Aber ich bin auch nicht überrascht, dass gestern eines ein Kind in San Mateo angefahren hat.
Als Waymos in unserer ruhigen Vorstadtgegend auftauchten, hielten sie sich nicht an die offiziellen Verkehrsregeln.
Aber sie fuhren auch nicht wie Einheimische. Sie haben nicht:
• Kindern auf Fahrrädern Vorrang gewährt
• An blinden Kurven langsamer gefahren
• Fußgängern einen extra breiten Abstand gegeben
Kurz gesagt, sie haben die unausgesprochenen kulturellen Verkehrsregeln unserer Stadt verletzt.

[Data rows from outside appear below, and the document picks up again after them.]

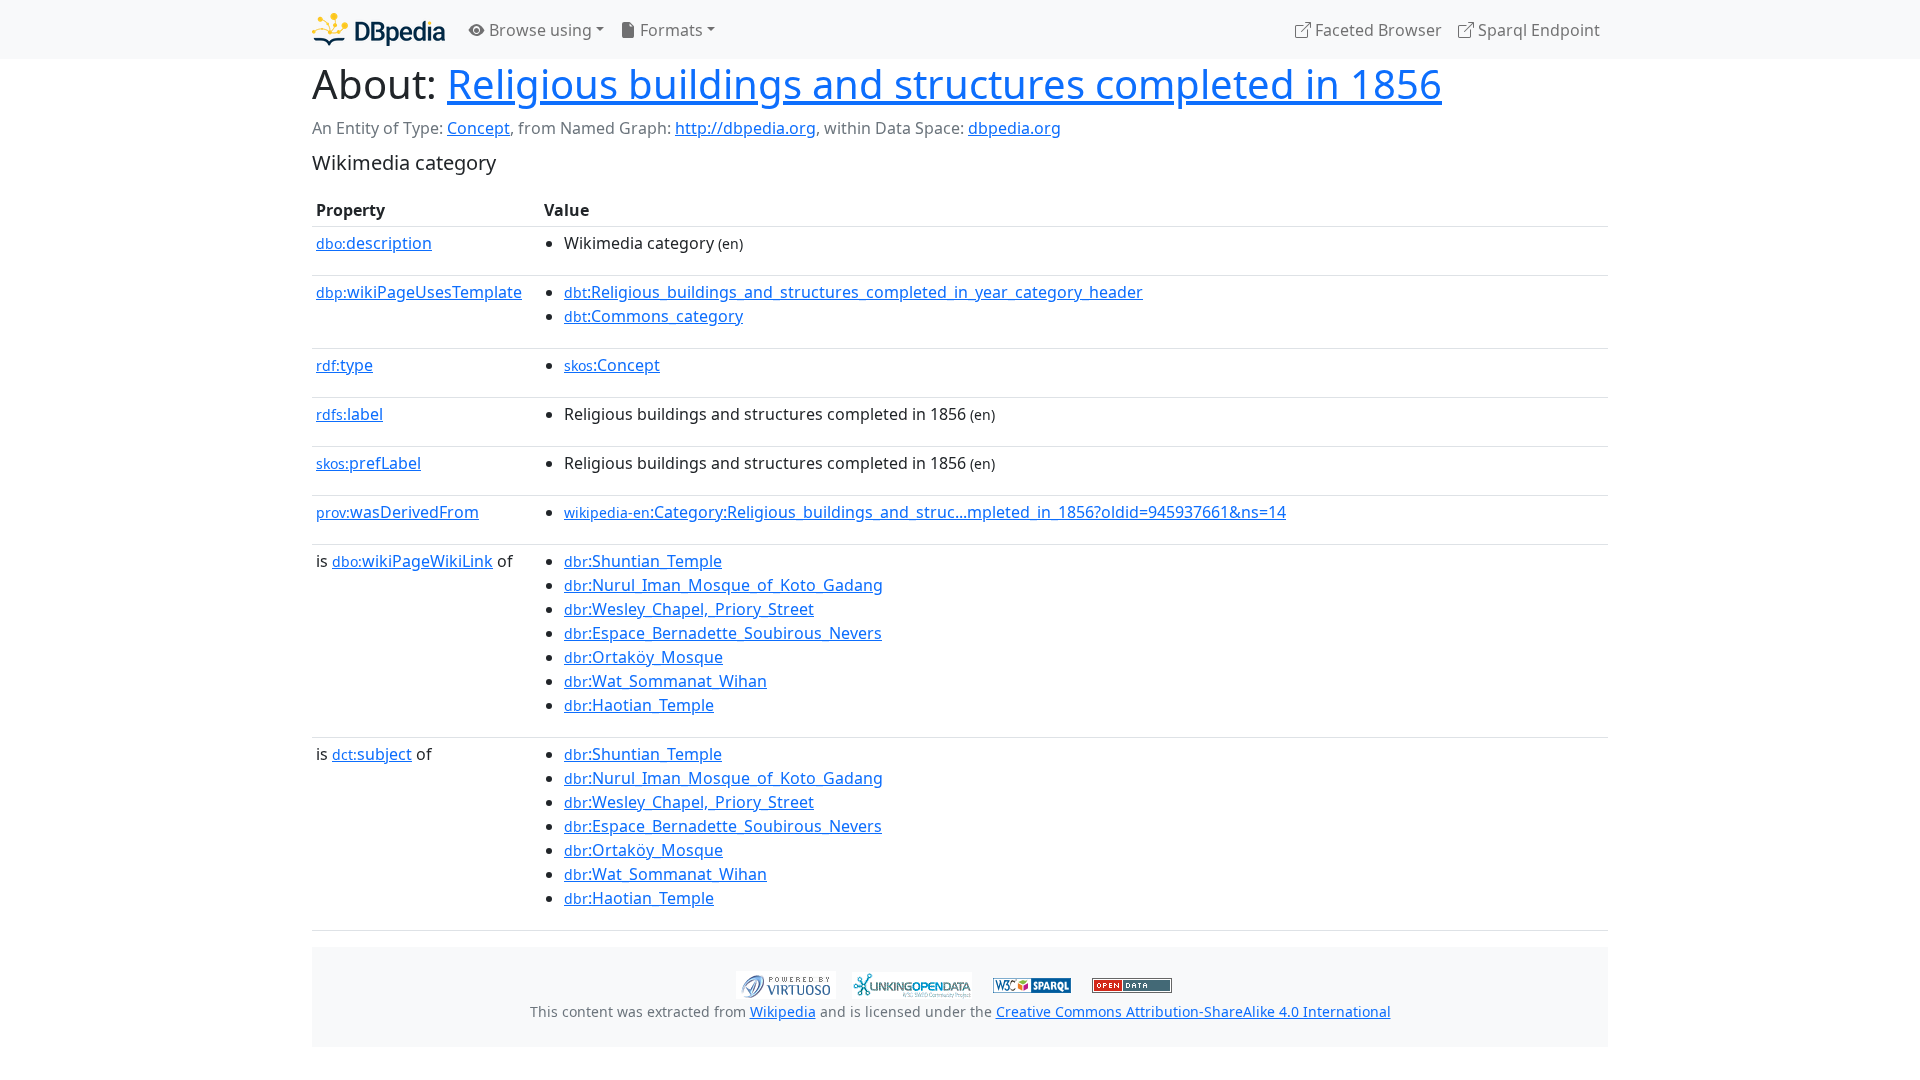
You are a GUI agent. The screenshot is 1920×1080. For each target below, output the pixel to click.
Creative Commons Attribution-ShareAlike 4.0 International (1193, 1011)
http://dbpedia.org (745, 128)
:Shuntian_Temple (643, 561)
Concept (478, 128)
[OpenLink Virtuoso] (786, 983)
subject (372, 754)
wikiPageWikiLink (412, 561)
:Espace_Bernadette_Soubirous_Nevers (723, 633)
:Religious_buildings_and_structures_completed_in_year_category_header (853, 292)
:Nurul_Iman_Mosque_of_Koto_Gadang (723, 585)
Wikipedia (783, 1011)
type (344, 365)
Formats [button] (669, 30)
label (349, 414)
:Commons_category (653, 316)
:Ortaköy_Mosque (643, 657)
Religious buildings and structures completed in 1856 (944, 83)
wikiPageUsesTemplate (419, 292)
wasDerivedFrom (397, 512)
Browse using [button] (538, 30)
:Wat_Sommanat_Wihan (665, 681)
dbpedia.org (1014, 128)
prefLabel (368, 463)
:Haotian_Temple (639, 705)
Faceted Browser (1376, 30)
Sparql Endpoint (1537, 30)
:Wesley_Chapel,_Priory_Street (689, 609)
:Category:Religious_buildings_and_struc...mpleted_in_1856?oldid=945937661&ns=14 (925, 512)
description (374, 243)
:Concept (612, 365)
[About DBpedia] (378, 29)
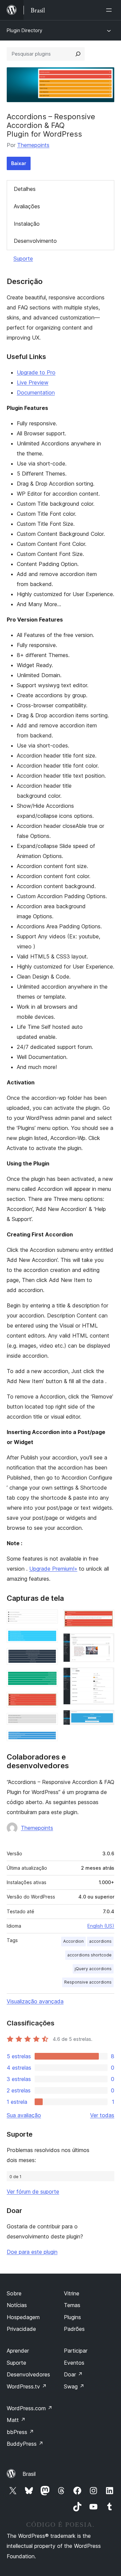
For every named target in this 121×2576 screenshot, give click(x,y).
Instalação (27, 223)
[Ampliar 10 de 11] (105, 1676)
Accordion (73, 1941)
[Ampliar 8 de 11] (105, 1618)
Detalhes (25, 189)
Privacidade (21, 2328)
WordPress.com (29, 2408)
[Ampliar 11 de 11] (105, 1719)
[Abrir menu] (110, 10)
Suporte (23, 258)
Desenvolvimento (35, 240)
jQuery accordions (93, 1968)
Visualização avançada (35, 2001)
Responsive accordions (88, 1982)
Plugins (72, 2317)
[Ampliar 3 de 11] (48, 1657)
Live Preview (32, 382)
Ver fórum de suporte (33, 2191)
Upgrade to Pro (36, 372)
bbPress (20, 2432)
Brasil (29, 2474)
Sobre (14, 2293)
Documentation (36, 392)
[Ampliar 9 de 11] (105, 1642)
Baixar (18, 163)
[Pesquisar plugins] (78, 54)
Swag (74, 2386)
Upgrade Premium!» (53, 1568)
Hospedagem (23, 2317)
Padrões (74, 2328)
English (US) (100, 1926)
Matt (16, 2420)
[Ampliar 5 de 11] (48, 1701)
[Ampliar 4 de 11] (48, 1679)
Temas (72, 2305)
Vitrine (71, 2293)
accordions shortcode (89, 1954)
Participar (75, 2350)
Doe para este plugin (32, 2251)
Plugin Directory (24, 30)
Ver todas (102, 2115)
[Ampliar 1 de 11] (48, 1618)
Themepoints (33, 145)
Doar (73, 2374)
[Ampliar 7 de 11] (48, 1739)
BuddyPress (25, 2443)
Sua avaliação (24, 2115)
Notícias (17, 2305)
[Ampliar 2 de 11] (48, 1638)
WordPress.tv (27, 2386)
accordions (100, 1941)
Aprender (18, 2350)
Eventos (74, 2362)
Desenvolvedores (28, 2374)
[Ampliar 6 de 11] (48, 1722)
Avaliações (27, 206)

Im Fall des Unfalls vor einer Grundschule gestern bezweifle ich nicht, dass ein Waymo viel schneller anhalten könnte als ein menschlicher Fahrer.
Aber ich glaube auch fest daran, dass ein Waymo ignorant fahren würde, im Vergleich zu einem Elternteil, der sein eigenes sechsjähriges Kind morgens zur Schule bringt.
Ich weiß nicht, was Waymo derzeit tut, um Fahrstile hyperlokal zu gestalten. Aber hier sind ein paar Dinge, die Waymos helfen könnten, das lokale Fahrverhalten schneller zu übernehmen:
• Konstruktive Kritik von Fahrgästen in neuen Gebieten aktiv fördern
• Die „1-800-How’s My Driving“-Aufkleber wiederbeleben
• Versuchen, kulturelle Unterschiede in eine Reihe von Auswahlmöglichkeiten pro geografischem Gebiet zu kapseln? (z.B. Fußgängern Vorrang gewähren: J/N)
• Automatisch entlang eines Spektrums von passivem zu aggressivem Fahren anpassen, bestimmt durch den Standort
• Kostenlose „Trainingsfahrten“ für Einheimische anbieten, um nuanciertes Feedback zu geben
• Lokale Fahrguides einstellen...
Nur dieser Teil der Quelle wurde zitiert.